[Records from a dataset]
▽

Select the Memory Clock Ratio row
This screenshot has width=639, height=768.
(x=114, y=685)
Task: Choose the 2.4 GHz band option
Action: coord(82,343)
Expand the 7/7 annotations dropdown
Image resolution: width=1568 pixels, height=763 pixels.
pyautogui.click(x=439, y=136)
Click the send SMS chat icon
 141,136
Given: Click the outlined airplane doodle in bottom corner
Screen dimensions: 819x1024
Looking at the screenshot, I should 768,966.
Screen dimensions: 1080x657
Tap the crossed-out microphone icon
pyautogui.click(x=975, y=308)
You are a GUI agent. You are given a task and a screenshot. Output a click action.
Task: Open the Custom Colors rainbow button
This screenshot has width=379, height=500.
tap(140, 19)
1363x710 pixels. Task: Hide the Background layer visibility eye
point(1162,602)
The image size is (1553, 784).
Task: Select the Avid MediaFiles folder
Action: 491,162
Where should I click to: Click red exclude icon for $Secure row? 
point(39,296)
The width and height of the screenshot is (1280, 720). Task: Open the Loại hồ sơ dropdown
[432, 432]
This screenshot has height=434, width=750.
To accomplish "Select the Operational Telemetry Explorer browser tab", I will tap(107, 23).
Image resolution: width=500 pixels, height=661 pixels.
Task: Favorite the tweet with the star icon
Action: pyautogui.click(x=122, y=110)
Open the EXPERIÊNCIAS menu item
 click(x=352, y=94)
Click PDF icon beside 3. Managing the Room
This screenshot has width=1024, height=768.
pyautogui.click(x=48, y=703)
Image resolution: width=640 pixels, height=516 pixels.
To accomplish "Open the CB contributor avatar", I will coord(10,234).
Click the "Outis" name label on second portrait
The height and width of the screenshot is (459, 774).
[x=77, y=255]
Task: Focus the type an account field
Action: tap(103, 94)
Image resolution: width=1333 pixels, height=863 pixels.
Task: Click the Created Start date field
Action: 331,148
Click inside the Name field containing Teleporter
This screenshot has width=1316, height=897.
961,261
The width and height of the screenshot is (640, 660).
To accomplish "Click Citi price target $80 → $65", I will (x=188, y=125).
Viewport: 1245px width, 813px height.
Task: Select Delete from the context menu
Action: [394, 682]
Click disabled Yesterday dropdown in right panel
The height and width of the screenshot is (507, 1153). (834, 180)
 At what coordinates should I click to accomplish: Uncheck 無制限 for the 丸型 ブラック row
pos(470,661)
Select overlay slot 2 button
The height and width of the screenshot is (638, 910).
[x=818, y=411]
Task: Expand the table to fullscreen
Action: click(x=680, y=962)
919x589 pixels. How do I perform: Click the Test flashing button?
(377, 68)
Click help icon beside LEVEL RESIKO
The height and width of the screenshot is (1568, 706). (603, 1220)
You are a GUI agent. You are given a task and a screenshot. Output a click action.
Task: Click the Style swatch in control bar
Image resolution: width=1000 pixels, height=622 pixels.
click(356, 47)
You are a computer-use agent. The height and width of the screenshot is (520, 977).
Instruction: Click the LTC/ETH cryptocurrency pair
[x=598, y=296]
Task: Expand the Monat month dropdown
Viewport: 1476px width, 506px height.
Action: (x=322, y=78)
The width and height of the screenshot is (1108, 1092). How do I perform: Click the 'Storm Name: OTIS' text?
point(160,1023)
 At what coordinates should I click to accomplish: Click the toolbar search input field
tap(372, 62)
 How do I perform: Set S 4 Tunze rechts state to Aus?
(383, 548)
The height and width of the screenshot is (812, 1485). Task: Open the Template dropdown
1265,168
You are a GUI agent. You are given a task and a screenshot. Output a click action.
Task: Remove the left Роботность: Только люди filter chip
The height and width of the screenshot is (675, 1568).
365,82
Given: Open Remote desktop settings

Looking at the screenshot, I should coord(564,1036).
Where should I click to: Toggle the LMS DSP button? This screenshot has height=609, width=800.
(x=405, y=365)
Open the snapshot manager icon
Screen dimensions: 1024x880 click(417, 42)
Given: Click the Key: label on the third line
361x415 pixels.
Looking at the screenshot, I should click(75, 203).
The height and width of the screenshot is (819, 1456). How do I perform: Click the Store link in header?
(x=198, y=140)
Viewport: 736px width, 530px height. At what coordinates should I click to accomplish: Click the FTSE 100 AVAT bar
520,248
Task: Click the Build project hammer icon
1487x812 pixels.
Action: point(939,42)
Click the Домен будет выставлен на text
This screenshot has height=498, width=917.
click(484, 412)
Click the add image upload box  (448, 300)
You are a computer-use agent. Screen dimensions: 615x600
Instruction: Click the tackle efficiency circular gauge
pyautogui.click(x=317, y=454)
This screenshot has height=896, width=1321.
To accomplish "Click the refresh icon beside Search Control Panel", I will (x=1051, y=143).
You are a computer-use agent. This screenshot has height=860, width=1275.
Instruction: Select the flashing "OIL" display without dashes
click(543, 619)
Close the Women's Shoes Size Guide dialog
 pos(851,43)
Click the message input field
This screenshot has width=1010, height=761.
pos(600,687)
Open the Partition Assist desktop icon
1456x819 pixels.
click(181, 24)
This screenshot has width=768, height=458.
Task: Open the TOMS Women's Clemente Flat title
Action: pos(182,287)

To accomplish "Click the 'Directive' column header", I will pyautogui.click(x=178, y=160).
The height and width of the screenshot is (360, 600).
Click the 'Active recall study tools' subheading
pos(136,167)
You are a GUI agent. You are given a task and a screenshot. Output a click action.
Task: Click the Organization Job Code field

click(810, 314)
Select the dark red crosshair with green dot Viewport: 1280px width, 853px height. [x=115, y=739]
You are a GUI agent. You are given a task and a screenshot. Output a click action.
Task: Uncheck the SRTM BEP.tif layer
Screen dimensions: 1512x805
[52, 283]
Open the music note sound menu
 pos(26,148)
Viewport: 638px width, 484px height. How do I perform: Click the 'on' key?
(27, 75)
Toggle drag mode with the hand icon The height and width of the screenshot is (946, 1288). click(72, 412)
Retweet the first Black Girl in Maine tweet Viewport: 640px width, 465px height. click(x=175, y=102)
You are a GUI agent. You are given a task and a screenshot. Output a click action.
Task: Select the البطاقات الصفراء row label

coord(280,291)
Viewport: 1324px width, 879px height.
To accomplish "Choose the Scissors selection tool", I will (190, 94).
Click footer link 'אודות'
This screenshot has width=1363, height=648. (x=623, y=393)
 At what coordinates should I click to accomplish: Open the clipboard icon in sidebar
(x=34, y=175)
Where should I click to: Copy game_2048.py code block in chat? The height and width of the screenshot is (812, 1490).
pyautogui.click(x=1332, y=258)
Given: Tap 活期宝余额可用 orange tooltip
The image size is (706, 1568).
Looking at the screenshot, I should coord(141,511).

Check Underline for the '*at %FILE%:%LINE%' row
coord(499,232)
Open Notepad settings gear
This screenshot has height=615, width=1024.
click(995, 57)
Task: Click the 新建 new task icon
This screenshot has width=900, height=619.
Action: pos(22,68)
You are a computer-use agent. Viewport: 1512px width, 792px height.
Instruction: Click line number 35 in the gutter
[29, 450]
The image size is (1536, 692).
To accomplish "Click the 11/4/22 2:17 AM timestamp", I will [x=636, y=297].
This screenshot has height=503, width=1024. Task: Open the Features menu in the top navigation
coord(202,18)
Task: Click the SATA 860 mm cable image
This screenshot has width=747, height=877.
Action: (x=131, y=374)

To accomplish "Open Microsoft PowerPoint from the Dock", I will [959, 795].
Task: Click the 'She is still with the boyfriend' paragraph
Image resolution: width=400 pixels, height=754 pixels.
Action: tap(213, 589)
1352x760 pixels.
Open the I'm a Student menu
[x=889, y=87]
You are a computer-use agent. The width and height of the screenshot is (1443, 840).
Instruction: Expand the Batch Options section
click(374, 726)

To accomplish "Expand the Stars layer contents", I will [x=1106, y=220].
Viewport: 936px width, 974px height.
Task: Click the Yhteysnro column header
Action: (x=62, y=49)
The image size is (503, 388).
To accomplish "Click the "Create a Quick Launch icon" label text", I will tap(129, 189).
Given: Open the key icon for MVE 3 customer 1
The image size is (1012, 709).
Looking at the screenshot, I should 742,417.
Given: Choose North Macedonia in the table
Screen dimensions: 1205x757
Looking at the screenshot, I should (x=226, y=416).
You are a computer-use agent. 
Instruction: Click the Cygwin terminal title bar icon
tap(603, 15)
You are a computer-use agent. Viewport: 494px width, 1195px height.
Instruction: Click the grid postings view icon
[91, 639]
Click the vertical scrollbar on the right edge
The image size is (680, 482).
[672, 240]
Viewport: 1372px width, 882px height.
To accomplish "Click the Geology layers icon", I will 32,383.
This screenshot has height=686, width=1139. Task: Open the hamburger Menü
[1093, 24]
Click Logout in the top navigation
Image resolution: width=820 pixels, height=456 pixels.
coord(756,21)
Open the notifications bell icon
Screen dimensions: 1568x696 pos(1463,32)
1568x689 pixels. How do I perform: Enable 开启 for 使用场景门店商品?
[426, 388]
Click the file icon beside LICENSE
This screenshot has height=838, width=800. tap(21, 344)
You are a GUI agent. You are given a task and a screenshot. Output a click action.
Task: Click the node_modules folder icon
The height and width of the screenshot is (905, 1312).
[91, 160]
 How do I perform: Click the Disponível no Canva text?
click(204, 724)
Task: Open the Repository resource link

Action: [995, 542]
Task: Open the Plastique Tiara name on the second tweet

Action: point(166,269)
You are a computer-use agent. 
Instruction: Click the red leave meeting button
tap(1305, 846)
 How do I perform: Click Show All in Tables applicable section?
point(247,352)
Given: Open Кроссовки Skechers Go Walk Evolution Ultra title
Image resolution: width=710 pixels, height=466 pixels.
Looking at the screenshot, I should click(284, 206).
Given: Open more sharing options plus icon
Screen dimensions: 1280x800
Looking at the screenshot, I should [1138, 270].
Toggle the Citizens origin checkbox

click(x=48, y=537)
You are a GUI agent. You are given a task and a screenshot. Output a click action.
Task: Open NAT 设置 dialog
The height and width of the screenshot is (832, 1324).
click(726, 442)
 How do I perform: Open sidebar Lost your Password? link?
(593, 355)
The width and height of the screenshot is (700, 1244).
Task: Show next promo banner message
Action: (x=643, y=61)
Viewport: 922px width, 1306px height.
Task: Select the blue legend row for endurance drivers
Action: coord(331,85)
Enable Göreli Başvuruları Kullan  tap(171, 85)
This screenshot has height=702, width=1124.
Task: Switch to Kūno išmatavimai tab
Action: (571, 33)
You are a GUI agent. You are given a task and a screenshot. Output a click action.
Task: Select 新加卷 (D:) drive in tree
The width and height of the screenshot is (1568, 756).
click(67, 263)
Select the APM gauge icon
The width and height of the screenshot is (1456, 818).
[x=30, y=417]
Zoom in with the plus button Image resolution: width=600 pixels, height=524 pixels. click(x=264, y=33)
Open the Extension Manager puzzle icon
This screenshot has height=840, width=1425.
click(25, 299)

△

**Written problem:** Convert the lines beginning with the line containing "Click disabled Yesterday" and continuing through the line containing "point(160,1023)" into a numbered list, omitting any blank lines.

**Final result:**
1. Click disabled Yesterday dropdown in right panel
2. The height and width of the screenshot is (507, 1153). (834, 180)
3.  At what coordinates should I click to accomplish: Uncheck 無制限 for the 丸型 ブラック row
4. pos(470,661)
5. Select overlay slot 2 button
6. The height and width of the screenshot is (638, 910).
7. [x=818, y=411]
8. Task: Expand the table to fullscreen
9. Action: click(x=680, y=962)
10. 919x589 pixels. How do I perform: Click the Test flashing button?
11. (377, 68)
12. Click help icon beside LEVEL RESIKO
13. The height and width of the screenshot is (1568, 706). (603, 1220)
14. You are a GUI agent. You are given a task and a screenshot. Output a click action.
15. Task: Click the Style swatch in control bar
16. Image resolution: width=1000 pixels, height=622 pixels.
17. click(356, 47)
18. You are a computer-use agent. The height and width of the screenshot is (520, 977).
19. Instruction: Click the LTC/ETH cryptocurrency pair
20. [x=598, y=296]
21. Task: Expand the Monat month dropdown
22. Viewport: 1476px width, 506px height.
23. Action: (x=322, y=78)
24. The width and height of the screenshot is (1108, 1092). How do I perform: Click the 'Storm Name: OTIS' text?
25. point(160,1023)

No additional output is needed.